No entretanto, começaram a chegar as pessoas. Vieram irmãos, cunhados, sobrinhos mas a maior parte eram primos, naquela terra parecia que todos eram primos de todos. As pessoas entravam na sala, olhavam para a criança, benziam-se e tornavam a sair para comer uma patanisca, beber um pouco de vinho e dar dois dedos de conversa. “Coitadinho mas foi a vontade de Deus” era a frase que mais se ouvia como se a morte fosse algo banal. Mas também havia quem dissesse “Custa muito ver um filho morrer mas a gente acaba por ultrapassar isso”. Depois começaram a chegar as crianças, primeiro uma, depois outra e mais outra e, passado pouco tempo, já lá estava uma pequena multidão, talvez umas 30 crianças que, seguindo as ordens do Dr. Acácio, não puderam entrar na casa “para evitar os contágios”. Eram os primos em grau diverso que tinham aparecido com o incentivo extra da limonada e dos bolinhos de mel prometidos pela Dulcinha. Além do mais, as crianças gostam do espectáculo, depois de vestidas com as capinhas brancas forradas a penas que a Dulcinha tinha, formavam com os adultos vestidos com as capas vermelhas da confraria, um contraste de grande beleza cénica.
Quando pouco faltava para as 17h, o Padre Augusto apareceu vestido com a alva, toda rendada como se fosse uma combinação de mulher, sobre a batina preta e acompanhado pelo Sr. Mariazinha vestido com a capa vermelha da confraria e que trazia a caldeirinha com a água benta, a sineta e a cruz. Assim que chegou disse “Dominus vobiscum” a que os presentes responderam “Et cum spíritu tuo”. Depois, entrou na sala, pegou na caldeirinha e, com o aspersório, espalhou água benta pela urna e espaço envolvente repetindo “Dominus animam tuam in cælum” a que as pessoas respondiam “Amen”. Depois, benzeu-se “Levantemos a urna”.

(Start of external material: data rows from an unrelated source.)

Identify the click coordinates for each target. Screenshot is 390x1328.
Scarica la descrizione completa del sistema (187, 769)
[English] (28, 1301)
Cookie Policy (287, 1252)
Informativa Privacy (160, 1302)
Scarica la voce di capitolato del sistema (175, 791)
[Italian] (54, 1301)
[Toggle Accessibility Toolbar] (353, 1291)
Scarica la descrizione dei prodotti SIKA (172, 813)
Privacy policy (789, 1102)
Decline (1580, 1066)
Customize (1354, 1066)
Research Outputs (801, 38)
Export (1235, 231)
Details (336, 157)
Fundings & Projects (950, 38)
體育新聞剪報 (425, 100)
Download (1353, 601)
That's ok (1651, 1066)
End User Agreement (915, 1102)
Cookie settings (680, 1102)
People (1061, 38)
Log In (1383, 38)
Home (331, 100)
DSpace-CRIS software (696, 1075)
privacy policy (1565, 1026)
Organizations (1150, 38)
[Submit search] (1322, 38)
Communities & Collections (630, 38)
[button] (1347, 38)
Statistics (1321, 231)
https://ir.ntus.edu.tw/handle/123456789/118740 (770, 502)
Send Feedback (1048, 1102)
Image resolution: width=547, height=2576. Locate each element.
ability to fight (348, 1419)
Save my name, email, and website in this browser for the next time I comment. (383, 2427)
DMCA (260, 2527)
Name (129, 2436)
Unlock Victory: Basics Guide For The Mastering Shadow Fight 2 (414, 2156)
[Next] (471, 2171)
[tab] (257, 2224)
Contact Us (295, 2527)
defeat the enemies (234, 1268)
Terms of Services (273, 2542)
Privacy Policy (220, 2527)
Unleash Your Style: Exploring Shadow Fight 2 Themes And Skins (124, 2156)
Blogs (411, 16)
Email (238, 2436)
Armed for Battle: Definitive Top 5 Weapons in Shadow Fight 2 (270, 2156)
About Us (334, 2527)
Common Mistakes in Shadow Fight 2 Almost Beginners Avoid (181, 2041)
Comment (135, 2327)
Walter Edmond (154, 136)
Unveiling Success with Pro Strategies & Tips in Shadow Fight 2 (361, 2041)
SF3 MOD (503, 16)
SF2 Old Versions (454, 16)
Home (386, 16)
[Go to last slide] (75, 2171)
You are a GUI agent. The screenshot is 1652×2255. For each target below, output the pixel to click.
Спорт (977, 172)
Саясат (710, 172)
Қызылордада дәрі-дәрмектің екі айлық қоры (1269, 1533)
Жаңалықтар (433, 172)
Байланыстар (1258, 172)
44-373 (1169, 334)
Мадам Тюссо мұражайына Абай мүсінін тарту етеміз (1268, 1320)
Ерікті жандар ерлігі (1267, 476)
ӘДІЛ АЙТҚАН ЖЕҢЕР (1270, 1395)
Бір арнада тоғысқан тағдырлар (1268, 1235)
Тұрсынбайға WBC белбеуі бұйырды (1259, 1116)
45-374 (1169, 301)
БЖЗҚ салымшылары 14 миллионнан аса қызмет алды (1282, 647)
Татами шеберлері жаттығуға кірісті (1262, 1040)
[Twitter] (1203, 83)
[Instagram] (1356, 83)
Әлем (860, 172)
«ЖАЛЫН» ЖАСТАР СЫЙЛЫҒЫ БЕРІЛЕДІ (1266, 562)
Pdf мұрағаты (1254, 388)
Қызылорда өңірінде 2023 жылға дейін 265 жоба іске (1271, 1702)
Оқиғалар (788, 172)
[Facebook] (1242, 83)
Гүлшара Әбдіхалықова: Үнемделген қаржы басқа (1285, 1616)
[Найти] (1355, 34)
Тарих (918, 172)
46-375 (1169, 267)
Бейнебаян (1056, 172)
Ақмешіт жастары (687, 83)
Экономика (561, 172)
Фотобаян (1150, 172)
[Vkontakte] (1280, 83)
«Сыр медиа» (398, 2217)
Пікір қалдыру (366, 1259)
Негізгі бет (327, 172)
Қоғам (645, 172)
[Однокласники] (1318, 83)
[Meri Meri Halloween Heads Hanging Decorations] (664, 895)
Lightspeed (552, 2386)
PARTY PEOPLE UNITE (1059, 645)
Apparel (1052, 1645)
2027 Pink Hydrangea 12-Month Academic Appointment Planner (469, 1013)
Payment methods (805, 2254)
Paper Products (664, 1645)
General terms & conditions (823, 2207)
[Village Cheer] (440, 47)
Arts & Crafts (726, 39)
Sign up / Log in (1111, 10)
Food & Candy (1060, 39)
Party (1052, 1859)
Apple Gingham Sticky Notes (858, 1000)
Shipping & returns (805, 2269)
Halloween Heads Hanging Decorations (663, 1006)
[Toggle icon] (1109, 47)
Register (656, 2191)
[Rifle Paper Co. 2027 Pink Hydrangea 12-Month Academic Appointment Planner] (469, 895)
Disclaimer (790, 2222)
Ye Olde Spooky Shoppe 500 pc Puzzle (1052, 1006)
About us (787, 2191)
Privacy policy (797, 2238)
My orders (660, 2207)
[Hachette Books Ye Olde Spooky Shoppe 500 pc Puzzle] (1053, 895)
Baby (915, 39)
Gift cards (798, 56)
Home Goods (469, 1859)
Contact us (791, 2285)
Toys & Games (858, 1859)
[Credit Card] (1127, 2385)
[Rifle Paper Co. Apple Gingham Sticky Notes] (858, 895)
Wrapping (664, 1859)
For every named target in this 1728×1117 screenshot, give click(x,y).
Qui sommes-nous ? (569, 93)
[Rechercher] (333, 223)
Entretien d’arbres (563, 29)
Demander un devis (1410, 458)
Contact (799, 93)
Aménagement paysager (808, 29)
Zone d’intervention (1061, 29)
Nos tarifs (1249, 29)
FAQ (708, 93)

O Sr. Costa que entretanto chegou pegou na tampa, pousou-a sobre  o caixão e pregou-a. Normalmente, o caixão era reaberto no momento do enterramento mas, neste caso, já ia definitivamente pregado porque “O Sr. Dr. Acácio disse que, uma vez saído de casa, o caixão não poderia mais ser aberto”.
Se fosse um adulto, seria usada uma carroça mas, como era uma criança pequenina, seria levada por 4 pessoas numa padeola, duas a pegar à frente e duas atrás. Quando o caixão saiu, começou a formar-se a procissão fúnebre. À frente ia o Sr. Mariazinha com a sineta na mão direita, sempre a tocar, e a caldeirinha na esquerda, depois ia o Sr. Padre com a cruz que segurava com as duas mãos, logo seguido pelo caixão e, finalmente, seguina as pessoas, primeiro as crianças com a capa branca ladeadas pelos homens da capa vermelha e, depois, as mulheres e o resto dos homens que não tinham capa.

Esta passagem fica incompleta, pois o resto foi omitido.